◆ Yapılacaklar ◆
1. Kürdistan referandumu yazısına göre şu soruları yanıtlayın:
(a) Bağımsız gözlemciler referandumun nasıl gerçekleştiğini ifade etti?
(b) Türkiye hükümetlerinin Irak Kürt oluşumu konusundaki devlet politikası niteliğindeki tutumu nasıl özetlenebilir?
(c) Askeri vesayet bu konuda sivillere ne kadar hareket sahası bıraktı?
2. Kürdistan referandumu yazısını son cümlesinden sonra alıp lütfen devam ettirin.

◆ Verilen metin ◆
Kürdistan Referandumu ve Erdoğan’ın Yolu (2)

ANALİZ | Prof. Dr. MEHMET EFE ÇAMAN | @MehmetEfe_Caman

Beklenildiği üzere Irak Kürdistan Bölgesel Yönetimi’nin düzenlediği bağımsızlık referandumuna çok büyük bir destek çıktı. Bağımsız gözlemciler referandumun demokratik kriterlere uygun bir şekilde gerçekleştiğini ifade ettiler. Erdoğan rejimi referandum öncesi ortaya koyduğu şahin tutumu, tehdit seviyesini arttırarak devam ettirdi. Bu yazının ilk bölümü olan birinci yazıda Türkiye’nin Kuzey Irak Kürt oluşumuna yönelik tutumunun arka planı olan tarihsel süreci özetleyerek çözümlemeye çalışmış, mevcut sorunun iç ve dış dinamiklerini hesaba katarak Türk dış politikasında bu soruna yönelik politika yörüngesinden nasıl sapıldığını, sonrasında yine aynı yörüngeye hangi koşullarda girildiğini anlatmıştım. Daha kısa süre öncesine dek Barzani yönetimiyle son derece sıkı-fıkı ilişkiler kurma yönünde bir politika takip eden Erdoğan’ın, ani bir kararla tutum değiştirmesinin nedenlerini analiz edeceğim ikinci bir yazıyla konuya devam edeceğime söz vermiştim.

ASKERİ VESAYETİN KÜRT POLİTİKASI AKP İLE DEĞİŞMİŞTİ

Hatırlayalım: Türkiye Cumhuriyeti hükümetleri (birbirinden ideolojik olarak farklı ve farklı dönemlerde iktidarda olan birçok iktidar), Irak Kürt oluşumu konusunda ana hatlarıyla aynı istikamette bir dış politika izlemişti. Bir nevi devlet politikası olan bu tutum özetle Irak toprak bütünlüğünün korunması ve her koşulda Irak’ın kuzeyinde herhangi bir ayrılıkçı Kürt siyasal varlığına izin vermemek olarak özetlenebilir. Her ne kadar Saddam döneminde ABD’nin başını çektiği uluslararası iradeyle uyum hususunu ön planda tutmak gereğini hissetmiş olsa da, Türkiye kırmızıçizgi olarak daima çıkarları bakımından en son hat olarak gördüğü Kürt bağımsızlığını ne pahasına olursa olsun engelleme yönünde bir çizgiyi devam ettirdi. Bu konuda derin devletin tutumunun belirleyici olduğunu belirtmek gerekiyor. Tıpkı diğer güvenlikle ilintili dış politika alanlarında olduğu gibi, askeri vesayet bu konuda da sivillere fazlaca bir hareket sahası bırakmadı.

◆ Aşağıdaki veriler ◆
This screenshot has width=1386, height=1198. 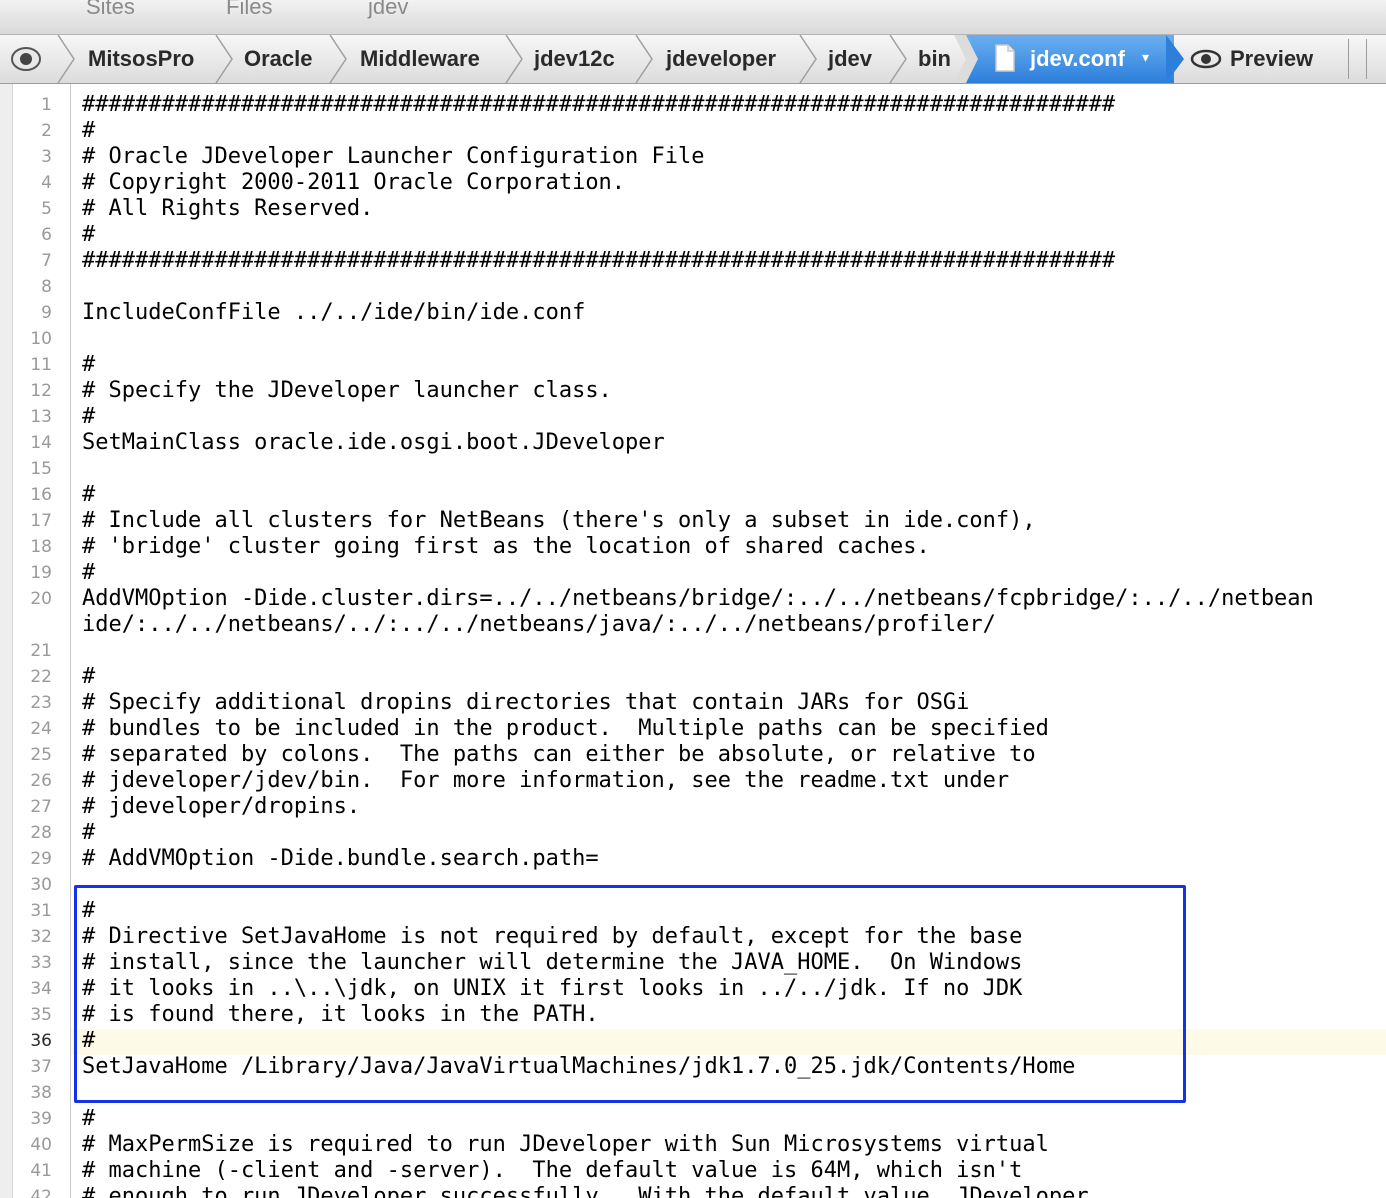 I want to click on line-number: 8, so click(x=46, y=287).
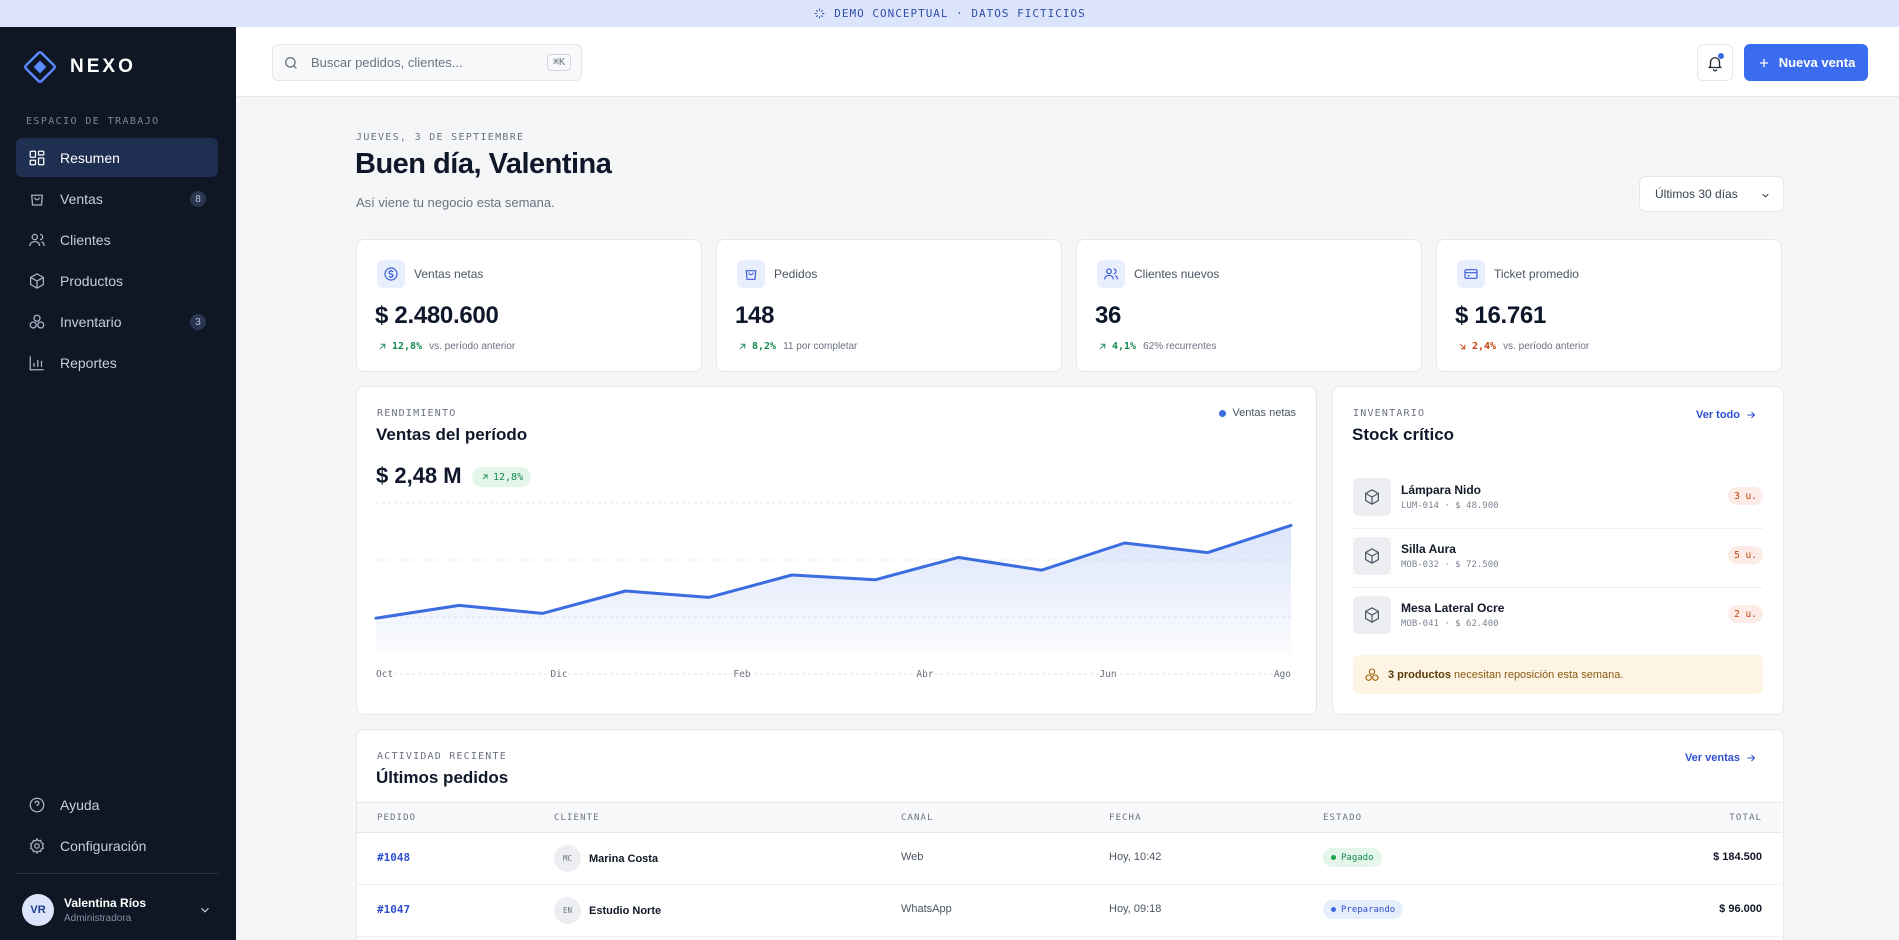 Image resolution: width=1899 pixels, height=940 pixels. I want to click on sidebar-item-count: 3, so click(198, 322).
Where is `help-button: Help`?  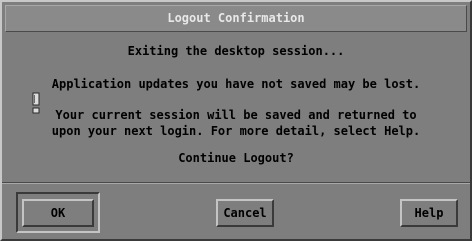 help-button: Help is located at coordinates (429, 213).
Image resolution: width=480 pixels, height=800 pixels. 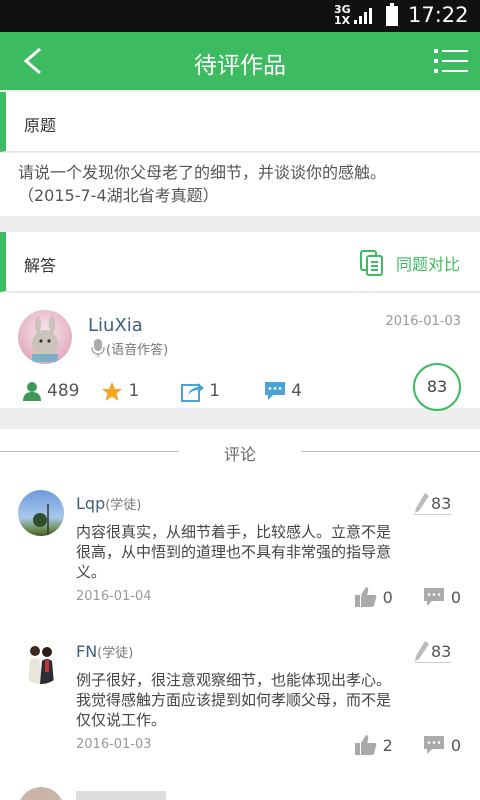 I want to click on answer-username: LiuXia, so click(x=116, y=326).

◆ Yanıtlar ◆
1.
(a) Demokratik kriterlere uygun bir şekilde gerçekleştiğini ifade ettiler.
(b) Irak toprak bütünlüğünün korunması ve her koşulda Irak'ın kuzeyinde herhangi bir ayrılıkçı Kürt siyasal varlığına izin vermemek olarak özetlenebilir.
(c) Sivillere fazlaca bir hareket sahası bırakmadı.

2.
Bu durum AKP iktidarıyla değişti. Avrupa Birliği reform süreci ve demokratikleşme politikalarıyla beraber, güvenlikçi bakış askerin politika üzerindeki etkisindeki azalmaya paralel şekilde değişime uğradı. Yerine, sivil inisiyatifin başat hale geldiği, bölgesel işbirliği ve kazan-kazan yaklaşımlarının ön plana çekildiği bir strateji benimsendi. Bu bağlamda ikinci körfez savaşına kadar olumlu denilebilecek bir rota takip edildi. ABD’nin Irak’a müdahalesi sürecinde yaşanan tezkere krizi her ne kadar ABD ile ilişkileri olumsuz yönde etkilediyse de, AB nezdinde ve dünyadaki prestiji ve bölgesel ağırlık bakımından Türkiye son derece olumlu bir ivme kazandı. Bu durum Arap Baharı sürecinin başlangıcına kadar devam etti.

ARAP BAHARI SONRASI GELEN KOPUŞ

Arap Baharı sonrasında birdenbire AKP dış politikasında belirgin bir kopuş yaşandı. Var olan koşulları dikkate alan, temkinli ama yapıcı işbirliği yaklaşımı bir kenara itildi. Mezhepsel aidiyet ve Osmanlı geçmişine atıfta bulunan bir dominant Türkiye konseptine uygun olarak, Ortadoğu’nun her tarafında Sünni İslamcı hareketlere destek veren, ideolojik bir dış politika takip edilmeye başlandı. Irak özelinde bu dış politika, Şii ve Kürt oluşumları karşısında, Irak’lı Sünnileri desteklemek şeklinde tezahür etti. Fakat kısa sürede Irak Şiileri güneyde, Kürtler ise kuzeyde kontrolü ele geçirdiler. Sünniler büyük oranda Irak merkezi hükümetinden dışlandı.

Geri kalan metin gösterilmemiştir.